Yet at a time when 25.1 million people out of a total 36.1 million living with HIV/AIDS worldwide lived in Sub-Saharan Africa, with at least 2.9 million living with HIV/AIDS in South Africa in 1997, a lawsuit claiming intellectual property rights violation was issued by the pharmaceutical firms, backed by the U.S. government. This lawsuit tied up the law in South African High Court between mid-1997 and April 2001, and impeded South African peoples’ access to the drugs during this time. In April 2001, finally, a deteriorating public image, in an industry that spends more money on marketing than on research and development [2,4], and international criticism and protest, finally prompted the firms to drop the case [19]. Yet on top of lawsuits, threats of trade sanctions and trade constraints were used against the South African government as the government attempted to install WTO-legal imports of generic HIV/AIDS drugs [3].

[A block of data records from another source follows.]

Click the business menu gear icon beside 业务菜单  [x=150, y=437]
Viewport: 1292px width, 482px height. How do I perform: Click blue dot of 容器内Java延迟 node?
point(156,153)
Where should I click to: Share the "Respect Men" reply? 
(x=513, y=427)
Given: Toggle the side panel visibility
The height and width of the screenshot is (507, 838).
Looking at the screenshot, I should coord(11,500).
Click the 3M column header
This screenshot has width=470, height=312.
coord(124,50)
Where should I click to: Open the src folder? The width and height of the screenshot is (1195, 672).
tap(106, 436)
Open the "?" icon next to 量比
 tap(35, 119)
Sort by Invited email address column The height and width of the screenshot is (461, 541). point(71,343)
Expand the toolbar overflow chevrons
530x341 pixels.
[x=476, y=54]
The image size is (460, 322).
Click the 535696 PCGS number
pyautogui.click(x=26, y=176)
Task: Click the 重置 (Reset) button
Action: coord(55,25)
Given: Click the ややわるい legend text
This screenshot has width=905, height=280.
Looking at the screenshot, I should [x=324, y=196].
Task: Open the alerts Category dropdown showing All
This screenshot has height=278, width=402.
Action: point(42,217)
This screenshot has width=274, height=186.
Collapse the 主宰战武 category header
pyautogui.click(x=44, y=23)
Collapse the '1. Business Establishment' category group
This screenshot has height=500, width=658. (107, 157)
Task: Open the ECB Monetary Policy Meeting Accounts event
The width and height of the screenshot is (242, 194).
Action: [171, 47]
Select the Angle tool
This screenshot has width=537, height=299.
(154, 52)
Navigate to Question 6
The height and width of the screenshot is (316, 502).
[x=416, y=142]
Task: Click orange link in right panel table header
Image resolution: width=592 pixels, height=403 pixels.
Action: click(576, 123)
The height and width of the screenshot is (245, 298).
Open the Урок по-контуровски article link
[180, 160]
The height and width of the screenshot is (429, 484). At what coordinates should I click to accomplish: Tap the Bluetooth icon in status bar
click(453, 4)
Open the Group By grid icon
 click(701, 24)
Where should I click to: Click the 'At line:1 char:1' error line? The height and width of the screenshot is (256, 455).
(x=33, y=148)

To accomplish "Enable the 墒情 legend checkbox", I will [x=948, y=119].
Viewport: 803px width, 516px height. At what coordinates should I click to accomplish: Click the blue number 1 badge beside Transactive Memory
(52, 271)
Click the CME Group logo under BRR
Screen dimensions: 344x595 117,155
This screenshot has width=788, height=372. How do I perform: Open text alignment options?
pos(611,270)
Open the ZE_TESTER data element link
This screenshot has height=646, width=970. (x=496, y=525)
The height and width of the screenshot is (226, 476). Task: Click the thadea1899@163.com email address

Although funds for research and development were cited by the industry as the reasons they pushed for their monopoly patents, Sanjaya Lall’s studies inform us that where there is inelastic demand for a drug, as would be the situation in this case for a drug involved in a life-threatening virus with soaring new infection rates, the profits earned are so great as to be extremely socially irresponsible [6]. To add to the injustice, the funding for the development of some of the drugs implicated came from the U.S. National Institute of Health, and so from the U.S. population’s tax dollars.

Is This An Isolated Incident?

The evidence tells us otherwise: previously, there had been similar U.S. government threats of foreign aid cuts to Bangladesh in the early 1980’s when Bangladesh attempted to prohibit import of non-essential drugs; then there were trade pressures on Thailand when they attempted to provide affordable antiretrovirals for people with HIV/AIDS [3]. It is obvious that trade pressure and threats of foreign aid cuts by developed countries on less developed ones, make it difficult for governments of less developed countries to implement policies that would make necessary drugs affordable to populations.

To Consume More Than We Need vs. Balancing Health Resources – How Patents and Marketing Measures Work In Partnership

Drug “dumping,” exporting harmful drugs into countries that lack strict drug enforcement, and the excessive marketing of unnecessary or damaging drugs have been heavily documented [4,5] and prompted the World Health Organization to release its list of essential drugs. As the case study of South Africa has shown, it can be nearly impossible for governments to make drugs accessible to their population as a results of patents. While “drug dumping” has been clearly problematic in less developed countries, closer to home, marketing can create a similarly dangerous and/or unnecessary problems of drug over-consumption.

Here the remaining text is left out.